Task instructions:
The first line of the entries below, the line containing "You are a computer-use agent. This", and every line between them should be repeated exactly, and nothing else.

Records drawn from a dataset

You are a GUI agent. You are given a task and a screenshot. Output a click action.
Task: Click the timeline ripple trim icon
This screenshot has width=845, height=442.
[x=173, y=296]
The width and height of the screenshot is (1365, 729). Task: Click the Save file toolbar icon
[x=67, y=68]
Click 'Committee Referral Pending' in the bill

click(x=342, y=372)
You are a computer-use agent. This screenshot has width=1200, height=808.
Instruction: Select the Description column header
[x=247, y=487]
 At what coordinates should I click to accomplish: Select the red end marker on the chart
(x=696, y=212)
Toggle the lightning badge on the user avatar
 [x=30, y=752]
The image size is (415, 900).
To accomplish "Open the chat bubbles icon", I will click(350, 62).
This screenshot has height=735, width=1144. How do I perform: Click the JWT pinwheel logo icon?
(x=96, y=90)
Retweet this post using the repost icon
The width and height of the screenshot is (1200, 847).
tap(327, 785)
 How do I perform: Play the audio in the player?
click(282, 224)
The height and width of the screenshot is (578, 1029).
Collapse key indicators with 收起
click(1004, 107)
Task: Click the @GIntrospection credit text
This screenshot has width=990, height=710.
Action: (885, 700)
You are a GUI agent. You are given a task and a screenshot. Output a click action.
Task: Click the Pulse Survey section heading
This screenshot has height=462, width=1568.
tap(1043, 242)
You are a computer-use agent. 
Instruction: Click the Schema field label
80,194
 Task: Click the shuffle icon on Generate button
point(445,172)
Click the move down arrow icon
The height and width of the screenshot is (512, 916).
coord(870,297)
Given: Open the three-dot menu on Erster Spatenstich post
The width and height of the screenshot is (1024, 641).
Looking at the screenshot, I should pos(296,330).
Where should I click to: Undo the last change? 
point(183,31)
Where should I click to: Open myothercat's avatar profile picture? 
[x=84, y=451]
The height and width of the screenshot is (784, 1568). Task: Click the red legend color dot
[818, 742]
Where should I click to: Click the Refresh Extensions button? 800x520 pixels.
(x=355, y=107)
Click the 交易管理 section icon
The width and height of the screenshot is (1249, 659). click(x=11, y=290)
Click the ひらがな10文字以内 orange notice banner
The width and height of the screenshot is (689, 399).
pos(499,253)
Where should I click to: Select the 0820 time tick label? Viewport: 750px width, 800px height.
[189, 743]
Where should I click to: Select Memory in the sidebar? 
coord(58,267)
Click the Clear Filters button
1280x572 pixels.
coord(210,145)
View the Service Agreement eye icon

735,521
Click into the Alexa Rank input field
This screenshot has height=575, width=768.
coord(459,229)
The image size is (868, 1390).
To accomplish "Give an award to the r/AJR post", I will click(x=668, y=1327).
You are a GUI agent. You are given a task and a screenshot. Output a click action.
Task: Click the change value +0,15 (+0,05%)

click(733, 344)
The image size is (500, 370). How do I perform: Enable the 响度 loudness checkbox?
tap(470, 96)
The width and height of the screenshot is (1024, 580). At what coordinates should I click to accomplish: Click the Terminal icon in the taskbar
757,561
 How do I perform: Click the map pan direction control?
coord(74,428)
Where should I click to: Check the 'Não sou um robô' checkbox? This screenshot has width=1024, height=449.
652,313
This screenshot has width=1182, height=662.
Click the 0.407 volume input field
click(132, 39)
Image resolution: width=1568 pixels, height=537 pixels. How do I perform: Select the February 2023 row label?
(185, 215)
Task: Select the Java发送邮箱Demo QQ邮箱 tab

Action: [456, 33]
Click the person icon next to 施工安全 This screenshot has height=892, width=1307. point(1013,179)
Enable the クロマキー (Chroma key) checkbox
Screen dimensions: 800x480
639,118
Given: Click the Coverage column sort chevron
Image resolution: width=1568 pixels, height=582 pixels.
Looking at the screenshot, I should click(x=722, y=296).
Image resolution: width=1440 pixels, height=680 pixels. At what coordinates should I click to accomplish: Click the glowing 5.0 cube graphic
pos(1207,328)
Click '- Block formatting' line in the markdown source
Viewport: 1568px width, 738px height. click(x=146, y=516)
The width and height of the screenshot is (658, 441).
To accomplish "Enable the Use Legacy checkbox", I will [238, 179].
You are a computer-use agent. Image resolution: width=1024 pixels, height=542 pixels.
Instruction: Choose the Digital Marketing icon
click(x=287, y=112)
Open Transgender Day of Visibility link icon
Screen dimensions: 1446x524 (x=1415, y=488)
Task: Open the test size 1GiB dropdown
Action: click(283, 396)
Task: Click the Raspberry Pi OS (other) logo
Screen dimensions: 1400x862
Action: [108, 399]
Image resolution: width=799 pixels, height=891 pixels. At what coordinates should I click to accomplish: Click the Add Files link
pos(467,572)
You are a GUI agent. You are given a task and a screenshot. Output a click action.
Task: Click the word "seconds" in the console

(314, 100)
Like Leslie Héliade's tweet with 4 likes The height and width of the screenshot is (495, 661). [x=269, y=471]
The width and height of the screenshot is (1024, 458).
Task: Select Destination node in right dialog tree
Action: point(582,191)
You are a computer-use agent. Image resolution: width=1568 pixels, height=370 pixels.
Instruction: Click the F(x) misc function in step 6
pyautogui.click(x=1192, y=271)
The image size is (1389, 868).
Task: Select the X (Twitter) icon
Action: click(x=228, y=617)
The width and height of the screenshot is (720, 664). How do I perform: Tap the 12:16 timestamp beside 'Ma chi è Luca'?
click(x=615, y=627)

Answer area:
You are a GUI agent. You are given a task and a screenshot. Output a click action.
Task: Click the timeline ripple trim icon
This screenshot has width=845, height=442.
[x=173, y=296]
The width and height of the screenshot is (1365, 729). Task: Click the Save file toolbar icon
[x=67, y=68]
Click 'Committee Referral Pending' in the bill

click(x=342, y=372)
You are a computer-use agent. This screenshot has width=1200, height=808.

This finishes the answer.